見物に来た、旧報国隊の連中だ。彼らは、戦地をほとんど知らない乃木が、指揮をしていることを蔑んだ。だが、何よりもその、行進ぶりが、遊戯めいていて可笑しくて仕方がなかったのだ。大刀を担いで、北越の山野を駆け抜けた彼らにしてみれば、滑稽のひとことに尽きたのである。
ゆえに彼らは戦火の下での契りにこだわって、官僚的な近代軍に鋳なおされるのを激しく拒絶した。
一方の乃木は、戊辰戦争に参加しなかった。もともと、彼にとりついている孤影は、強い絆を、郷党との間に結ばせなかったのである。

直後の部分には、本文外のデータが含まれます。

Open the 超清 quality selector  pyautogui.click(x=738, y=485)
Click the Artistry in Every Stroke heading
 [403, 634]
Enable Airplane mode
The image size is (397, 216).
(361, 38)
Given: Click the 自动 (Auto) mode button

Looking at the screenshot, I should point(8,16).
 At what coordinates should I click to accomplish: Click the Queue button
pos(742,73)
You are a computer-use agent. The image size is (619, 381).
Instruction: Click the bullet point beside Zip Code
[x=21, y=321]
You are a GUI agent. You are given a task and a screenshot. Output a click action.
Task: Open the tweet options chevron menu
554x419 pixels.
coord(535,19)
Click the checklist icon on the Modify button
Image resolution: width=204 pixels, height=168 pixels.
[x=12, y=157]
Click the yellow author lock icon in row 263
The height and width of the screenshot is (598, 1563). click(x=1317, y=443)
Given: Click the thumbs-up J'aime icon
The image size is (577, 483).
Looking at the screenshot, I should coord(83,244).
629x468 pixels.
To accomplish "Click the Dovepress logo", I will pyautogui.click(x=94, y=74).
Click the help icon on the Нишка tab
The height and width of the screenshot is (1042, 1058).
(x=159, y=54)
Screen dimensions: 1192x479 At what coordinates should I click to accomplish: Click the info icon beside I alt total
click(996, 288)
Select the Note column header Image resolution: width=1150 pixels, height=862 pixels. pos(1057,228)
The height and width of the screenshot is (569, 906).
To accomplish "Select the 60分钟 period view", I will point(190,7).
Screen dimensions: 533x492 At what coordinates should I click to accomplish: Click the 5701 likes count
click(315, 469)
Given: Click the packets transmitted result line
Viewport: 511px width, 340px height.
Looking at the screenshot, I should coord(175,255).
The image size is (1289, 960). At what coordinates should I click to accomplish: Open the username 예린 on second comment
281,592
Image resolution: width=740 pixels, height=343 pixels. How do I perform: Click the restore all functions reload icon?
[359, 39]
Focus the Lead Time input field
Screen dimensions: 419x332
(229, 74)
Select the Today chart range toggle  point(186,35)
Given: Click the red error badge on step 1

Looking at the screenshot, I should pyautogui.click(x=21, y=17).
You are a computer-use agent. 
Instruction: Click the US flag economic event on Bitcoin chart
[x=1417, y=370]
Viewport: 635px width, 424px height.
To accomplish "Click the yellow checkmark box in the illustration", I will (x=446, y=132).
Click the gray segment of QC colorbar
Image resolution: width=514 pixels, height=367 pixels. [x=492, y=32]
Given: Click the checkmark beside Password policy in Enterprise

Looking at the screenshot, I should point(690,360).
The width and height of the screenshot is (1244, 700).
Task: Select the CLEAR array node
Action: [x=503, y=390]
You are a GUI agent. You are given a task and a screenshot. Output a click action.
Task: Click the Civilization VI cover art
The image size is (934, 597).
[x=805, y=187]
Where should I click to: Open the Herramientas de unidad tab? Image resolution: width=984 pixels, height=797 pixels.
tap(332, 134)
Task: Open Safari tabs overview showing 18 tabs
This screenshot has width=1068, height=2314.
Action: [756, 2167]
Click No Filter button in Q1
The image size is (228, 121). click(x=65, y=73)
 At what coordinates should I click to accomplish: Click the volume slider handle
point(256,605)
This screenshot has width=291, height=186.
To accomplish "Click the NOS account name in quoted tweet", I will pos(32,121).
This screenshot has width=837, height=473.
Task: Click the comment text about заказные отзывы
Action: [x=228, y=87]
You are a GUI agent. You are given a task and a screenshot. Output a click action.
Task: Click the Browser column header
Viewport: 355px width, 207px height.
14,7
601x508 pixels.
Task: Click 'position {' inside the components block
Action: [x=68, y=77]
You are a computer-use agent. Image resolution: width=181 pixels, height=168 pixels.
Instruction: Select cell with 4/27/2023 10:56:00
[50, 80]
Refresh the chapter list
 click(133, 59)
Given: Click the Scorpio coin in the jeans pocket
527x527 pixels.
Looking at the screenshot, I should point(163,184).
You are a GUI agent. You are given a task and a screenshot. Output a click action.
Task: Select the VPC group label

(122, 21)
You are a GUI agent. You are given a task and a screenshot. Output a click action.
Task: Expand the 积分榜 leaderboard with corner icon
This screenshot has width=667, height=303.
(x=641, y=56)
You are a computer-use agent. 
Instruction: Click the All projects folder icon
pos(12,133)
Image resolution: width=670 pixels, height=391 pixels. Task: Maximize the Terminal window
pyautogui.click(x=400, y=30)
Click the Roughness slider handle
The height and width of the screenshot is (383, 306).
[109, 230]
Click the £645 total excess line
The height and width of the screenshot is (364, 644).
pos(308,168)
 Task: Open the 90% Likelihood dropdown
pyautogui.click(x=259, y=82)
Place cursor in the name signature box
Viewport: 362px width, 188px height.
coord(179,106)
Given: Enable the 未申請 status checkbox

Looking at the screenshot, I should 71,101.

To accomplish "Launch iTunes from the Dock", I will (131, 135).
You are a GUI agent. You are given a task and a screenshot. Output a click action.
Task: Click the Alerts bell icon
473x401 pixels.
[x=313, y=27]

といって、新国家と、強く結ばれていたかといえば、そうでもない。
たしかに、国家は彼を少佐に任命し、名誉と給与を与え、西洋式の操兵術を教えてくれた。だが、その国家とは一体何なのだろうか。現在、私たちは近代国家、国民国家と、平気で云うけれど、当時は誰も、もっとも確信犯的な建設社である大久保利通でさえ、その未来に定見をもっていなかったはずだ。
(福田和也『乃木希典』)
明治8(1875)年、乃木は小倉に赴任する。
この時代には、不兵士族による反乱が相次いだ。乃木は熊本鎮台歩兵第14連隊長心得として、明治9(1876)年に起きた秋月の乱と萩の乱を鎮圧する。乃木の弟・正誼は、萩の乱で反乱軍に与し、戦死した。また、乃木の師にあたる玉木文之進も、多くの門弟が反乱にくわわった責任を取って自刃した。つまり、「師と弟を犠牲にして責任を果たした」のだが、「その忠誠と功は報いられるどころか、逆に冷水をもって迎えられた」。陸軍大佐は書簡で乃木の戦闘ぶりを批判し、「長州ノ面目」にもかかわると非難した。挽回を期して臨んだ明治10(1877)年の西南戦争で、乃木は軍旗を奪われてしまう。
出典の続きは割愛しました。